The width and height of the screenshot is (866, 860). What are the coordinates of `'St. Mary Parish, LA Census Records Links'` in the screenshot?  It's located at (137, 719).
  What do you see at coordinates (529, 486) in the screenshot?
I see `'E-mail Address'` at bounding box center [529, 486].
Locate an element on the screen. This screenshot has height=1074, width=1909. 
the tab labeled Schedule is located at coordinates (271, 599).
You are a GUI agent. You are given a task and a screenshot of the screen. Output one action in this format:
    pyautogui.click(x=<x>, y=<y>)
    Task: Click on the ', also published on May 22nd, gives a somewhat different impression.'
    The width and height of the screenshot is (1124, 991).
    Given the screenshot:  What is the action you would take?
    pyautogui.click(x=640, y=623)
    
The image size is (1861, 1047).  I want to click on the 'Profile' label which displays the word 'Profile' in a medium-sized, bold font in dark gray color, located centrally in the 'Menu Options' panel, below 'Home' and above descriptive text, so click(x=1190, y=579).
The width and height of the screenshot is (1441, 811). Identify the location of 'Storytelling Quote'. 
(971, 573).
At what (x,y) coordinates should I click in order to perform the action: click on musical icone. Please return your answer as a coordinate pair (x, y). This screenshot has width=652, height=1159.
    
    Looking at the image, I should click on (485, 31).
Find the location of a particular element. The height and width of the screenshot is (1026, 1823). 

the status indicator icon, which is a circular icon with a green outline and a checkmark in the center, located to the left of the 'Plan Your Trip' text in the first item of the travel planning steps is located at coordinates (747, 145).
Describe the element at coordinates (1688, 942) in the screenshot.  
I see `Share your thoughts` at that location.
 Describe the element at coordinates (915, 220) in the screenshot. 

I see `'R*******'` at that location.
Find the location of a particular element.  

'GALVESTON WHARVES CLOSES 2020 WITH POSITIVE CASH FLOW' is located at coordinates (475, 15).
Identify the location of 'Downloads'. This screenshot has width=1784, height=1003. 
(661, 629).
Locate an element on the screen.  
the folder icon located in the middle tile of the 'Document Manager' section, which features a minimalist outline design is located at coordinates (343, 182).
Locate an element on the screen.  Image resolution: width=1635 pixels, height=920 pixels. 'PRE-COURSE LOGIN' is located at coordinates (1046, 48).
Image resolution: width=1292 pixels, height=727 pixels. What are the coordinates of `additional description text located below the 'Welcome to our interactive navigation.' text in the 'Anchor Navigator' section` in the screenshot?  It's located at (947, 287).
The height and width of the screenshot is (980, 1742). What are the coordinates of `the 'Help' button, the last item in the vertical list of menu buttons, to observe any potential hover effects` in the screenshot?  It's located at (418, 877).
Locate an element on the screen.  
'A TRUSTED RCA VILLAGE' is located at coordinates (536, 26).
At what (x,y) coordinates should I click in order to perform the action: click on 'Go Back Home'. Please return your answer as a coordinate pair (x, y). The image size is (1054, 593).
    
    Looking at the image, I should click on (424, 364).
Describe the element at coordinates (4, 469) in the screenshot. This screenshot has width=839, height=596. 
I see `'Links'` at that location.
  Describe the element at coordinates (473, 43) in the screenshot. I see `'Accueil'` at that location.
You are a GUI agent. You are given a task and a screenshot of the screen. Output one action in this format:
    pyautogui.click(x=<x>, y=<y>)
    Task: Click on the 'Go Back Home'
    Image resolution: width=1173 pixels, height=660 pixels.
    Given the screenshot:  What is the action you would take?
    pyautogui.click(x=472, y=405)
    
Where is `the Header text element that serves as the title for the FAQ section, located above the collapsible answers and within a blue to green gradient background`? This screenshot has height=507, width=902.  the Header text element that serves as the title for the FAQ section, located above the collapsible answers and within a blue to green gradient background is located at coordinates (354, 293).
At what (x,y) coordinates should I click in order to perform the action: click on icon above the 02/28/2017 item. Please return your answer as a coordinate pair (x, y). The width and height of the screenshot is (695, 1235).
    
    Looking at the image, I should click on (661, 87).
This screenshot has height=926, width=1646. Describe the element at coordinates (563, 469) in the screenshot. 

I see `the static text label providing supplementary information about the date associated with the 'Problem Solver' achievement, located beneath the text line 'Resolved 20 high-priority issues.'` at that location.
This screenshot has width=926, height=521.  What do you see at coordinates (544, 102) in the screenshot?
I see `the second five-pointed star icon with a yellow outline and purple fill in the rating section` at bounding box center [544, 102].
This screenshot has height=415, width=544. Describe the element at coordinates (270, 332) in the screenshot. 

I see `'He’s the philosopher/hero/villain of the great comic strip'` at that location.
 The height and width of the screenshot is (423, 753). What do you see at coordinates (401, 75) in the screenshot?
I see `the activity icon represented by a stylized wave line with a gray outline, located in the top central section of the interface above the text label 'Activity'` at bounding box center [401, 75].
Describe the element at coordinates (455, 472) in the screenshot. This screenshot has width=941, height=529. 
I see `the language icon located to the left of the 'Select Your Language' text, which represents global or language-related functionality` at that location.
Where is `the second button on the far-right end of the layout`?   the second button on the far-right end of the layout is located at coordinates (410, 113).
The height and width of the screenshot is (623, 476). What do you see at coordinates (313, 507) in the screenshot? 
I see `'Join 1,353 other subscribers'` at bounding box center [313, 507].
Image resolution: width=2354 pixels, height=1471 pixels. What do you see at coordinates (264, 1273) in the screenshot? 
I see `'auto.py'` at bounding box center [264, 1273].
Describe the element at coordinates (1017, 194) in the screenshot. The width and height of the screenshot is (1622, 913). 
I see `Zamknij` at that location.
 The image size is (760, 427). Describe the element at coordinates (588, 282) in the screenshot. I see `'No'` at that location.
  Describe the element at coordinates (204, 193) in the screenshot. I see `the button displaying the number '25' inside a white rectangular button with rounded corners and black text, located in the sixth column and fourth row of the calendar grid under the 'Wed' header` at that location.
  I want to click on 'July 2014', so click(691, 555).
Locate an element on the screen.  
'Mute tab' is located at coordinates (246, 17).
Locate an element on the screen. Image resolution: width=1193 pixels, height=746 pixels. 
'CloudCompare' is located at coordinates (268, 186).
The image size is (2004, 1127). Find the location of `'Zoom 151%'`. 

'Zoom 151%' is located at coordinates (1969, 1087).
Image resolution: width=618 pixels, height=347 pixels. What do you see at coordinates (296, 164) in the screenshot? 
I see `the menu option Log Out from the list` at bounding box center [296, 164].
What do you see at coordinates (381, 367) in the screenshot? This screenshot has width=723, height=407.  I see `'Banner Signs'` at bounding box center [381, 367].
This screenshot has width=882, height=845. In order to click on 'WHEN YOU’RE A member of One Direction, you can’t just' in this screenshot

----------

DO THIS: Update the listing above by replacing "particular element" with "specific element" wherever it appears, leaving everything else as it is.

RESULT OF THIS EXERCISE:
The width and height of the screenshot is (866, 860). What are the coordinates of `'St. Mary Parish, LA Census Records Links'` in the screenshot?  It's located at (137, 719).
  What do you see at coordinates (529, 486) in the screenshot?
I see `'E-mail Address'` at bounding box center [529, 486].
Locate an element on the screen. This screenshot has height=1074, width=1909. 
the tab labeled Schedule is located at coordinates (271, 599).
You are a GUI agent. You are given a task and a screenshot of the screen. Output one action in this format:
    pyautogui.click(x=<x>, y=<y>)
    Task: Click on the ', also published on May 22nd, gives a somewhat different impression.'
    The width and height of the screenshot is (1124, 991).
    Given the screenshot:  What is the action you would take?
    pyautogui.click(x=640, y=623)
    
The image size is (1861, 1047).  I want to click on the 'Profile' label which displays the word 'Profile' in a medium-sized, bold font in dark gray color, located centrally in the 'Menu Options' panel, below 'Home' and above descriptive text, so click(x=1190, y=579).
The width and height of the screenshot is (1441, 811). Identify the location of 'Storytelling Quote'. 
(971, 573).
At what (x,y) coordinates should I click in order to perform the action: click on musical icone. Please return your answer as a coordinate pair (x, y). This screenshot has width=652, height=1159.
    
    Looking at the image, I should click on (485, 31).
Find the location of a specific element. The height and width of the screenshot is (1026, 1823). 

the status indicator icon, which is a circular icon with a green outline and a checkmark in the center, located to the left of the 'Plan Your Trip' text in the first item of the travel planning steps is located at coordinates (747, 145).
Describe the element at coordinates (1688, 942) in the screenshot.  
I see `Share your thoughts` at that location.
 Describe the element at coordinates (915, 220) in the screenshot. 

I see `'R*******'` at that location.
Find the location of a specific element.  

'GALVESTON WHARVES CLOSES 2020 WITH POSITIVE CASH FLOW' is located at coordinates (475, 15).
Identify the location of 'Downloads'. This screenshot has width=1784, height=1003. 
(661, 629).
Locate an element on the screen.  
the folder icon located in the middle tile of the 'Document Manager' section, which features a minimalist outline design is located at coordinates (343, 182).
Locate an element on the screen.  Image resolution: width=1635 pixels, height=920 pixels. 'PRE-COURSE LOGIN' is located at coordinates (1046, 48).
Image resolution: width=1292 pixels, height=727 pixels. What are the coordinates of `additional description text located below the 'Welcome to our interactive navigation.' text in the 'Anchor Navigator' section` in the screenshot?  It's located at (947, 287).
The height and width of the screenshot is (980, 1742). What are the coordinates of `the 'Help' button, the last item in the vertical list of menu buttons, to observe any potential hover effects` in the screenshot?  It's located at (418, 877).
Locate an element on the screen.  
'A TRUSTED RCA VILLAGE' is located at coordinates (536, 26).
At what (x,y) coordinates should I click in order to perform the action: click on 'Go Back Home'. Please return your answer as a coordinate pair (x, y). The image size is (1054, 593).
    
    Looking at the image, I should click on (424, 364).
Describe the element at coordinates (4, 469) in the screenshot. This screenshot has width=839, height=596. 
I see `'Links'` at that location.
  Describe the element at coordinates (473, 43) in the screenshot. I see `'Accueil'` at that location.
You are a GUI agent. You are given a task and a screenshot of the screen. Output one action in this format:
    pyautogui.click(x=<x>, y=<y>)
    Task: Click on the 'Go Back Home'
    Image resolution: width=1173 pixels, height=660 pixels.
    Given the screenshot:  What is the action you would take?
    pyautogui.click(x=472, y=405)
    
Where is `the Header text element that serves as the title for the FAQ section, located above the collapsible answers and within a blue to green gradient background`? This screenshot has height=507, width=902.  the Header text element that serves as the title for the FAQ section, located above the collapsible answers and within a blue to green gradient background is located at coordinates (354, 293).
At what (x,y) coordinates should I click in order to perform the action: click on icon above the 02/28/2017 item. Please return your answer as a coordinate pair (x, y). The width and height of the screenshot is (695, 1235).
    
    Looking at the image, I should click on (661, 87).
This screenshot has height=926, width=1646. Describe the element at coordinates (563, 469) in the screenshot. 

I see `the static text label providing supplementary information about the date associated with the 'Problem Solver' achievement, located beneath the text line 'Resolved 20 high-priority issues.'` at that location.
This screenshot has width=926, height=521.  What do you see at coordinates (544, 102) in the screenshot?
I see `the second five-pointed star icon with a yellow outline and purple fill in the rating section` at bounding box center [544, 102].
This screenshot has height=415, width=544. Describe the element at coordinates (270, 332) in the screenshot. 

I see `'He’s the philosopher/hero/villain of the great comic strip'` at that location.
 The height and width of the screenshot is (423, 753). What do you see at coordinates (401, 75) in the screenshot?
I see `the activity icon represented by a stylized wave line with a gray outline, located in the top central section of the interface above the text label 'Activity'` at bounding box center [401, 75].
Describe the element at coordinates (455, 472) in the screenshot. This screenshot has width=941, height=529. 
I see `the language icon located to the left of the 'Select Your Language' text, which represents global or language-related functionality` at that location.
Where is `the second button on the far-right end of the layout`?   the second button on the far-right end of the layout is located at coordinates (410, 113).
The height and width of the screenshot is (623, 476). What do you see at coordinates (313, 507) in the screenshot? 
I see `'Join 1,353 other subscribers'` at bounding box center [313, 507].
Image resolution: width=2354 pixels, height=1471 pixels. What do you see at coordinates (264, 1273) in the screenshot? 
I see `'auto.py'` at bounding box center [264, 1273].
Describe the element at coordinates (1017, 194) in the screenshot. The width and height of the screenshot is (1622, 913). 
I see `Zamknij` at that location.
 The image size is (760, 427). Describe the element at coordinates (588, 282) in the screenshot. I see `'No'` at that location.
  Describe the element at coordinates (204, 193) in the screenshot. I see `the button displaying the number '25' inside a white rectangular button with rounded corners and black text, located in the sixth column and fourth row of the calendar grid under the 'Wed' header` at that location.
  I want to click on 'July 2014', so click(691, 555).
Locate an element on the screen.  
'Mute tab' is located at coordinates (246, 17).
Locate an element on the screen. Image resolution: width=1193 pixels, height=746 pixels. 
'CloudCompare' is located at coordinates (268, 186).
The image size is (2004, 1127). Find the location of `'Zoom 151%'`. 

'Zoom 151%' is located at coordinates (1969, 1087).
Image resolution: width=618 pixels, height=347 pixels. What do you see at coordinates (296, 164) in the screenshot? 
I see `the menu option Log Out from the list` at bounding box center [296, 164].
What do you see at coordinates (381, 367) in the screenshot? This screenshot has width=723, height=407.  I see `'Banner Signs'` at bounding box center [381, 367].
This screenshot has width=882, height=845. In order to click on 'WHEN YOU’RE A member of One Direction, you can’t just' in this screenshot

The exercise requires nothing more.